The aroma of freshly baked bread, pumpkin and pecan pies, roast turkey, ham, stuffing, and all the delicious veggies and sides has all the family drooling and counting down the clock to dinner time, right? Well, look down and a little to the left. You’ll likely see your loyal canine companion staring at you with wide soulful eyes and a dangling tongue -- ever hopeful for a fallin’ morsel.
We’re often tempted to give our pups people food because food is one way we show friends and family that we love them, and that practice can spill over to our pets, too. Especially around Thanksgiving and Christmas when times are filled with celebration and gift-giving. Or, perhaps, if we happen to be alone for the holiday, it’s tempting to fix the dog a plate so we can share the occasion with our best friend. But should we?
Overall, no. It’s just simpler and safer not the feed them “people” food. However, with knowledge and planning, we can show our love via a human food treat. So, sometimes, yes.

- [Instructions]:
**1.** Write out the stretch of the passage on feeding dogs people food from "We’re often tempted" through "So, sometimes, yes.".
**2.** In the passage on feeding dogs people food, why are we often tempted to give our pups people food?
Work from the passage on sharing holiday food with dogs and nothing else.

- [Data provided]:
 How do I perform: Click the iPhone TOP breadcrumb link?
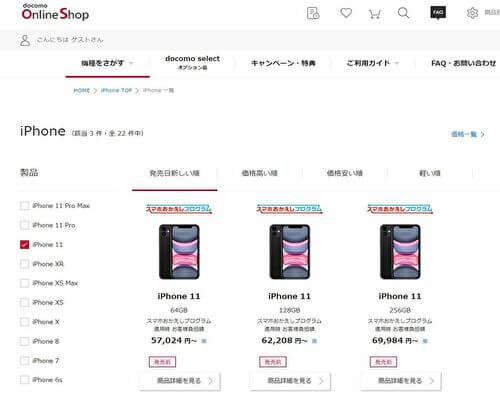click(x=116, y=90)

- [Responses for each task]:
**1.**
We’re often tempted to give our pups people food because food is one way we show friends and family that we love them, and that practice can spill over to our pets, too. Especially around Thanksgiving and Christmas when times are filled with celebration and gift-giving. Or, perhaps, if we happen to be alone for the holiday, it’s tempting to fix the dog a plate so we can share the occasion with our best friend. But should we?
Overall, no. It’s just simpler and safer not the feed them “people” food. However, with knowledge and planning, we can show our love via a human food treat. So, sometimes, yes.

**2.** Food is one way we show friends and family that we love them, and that practice can spill over to our pets.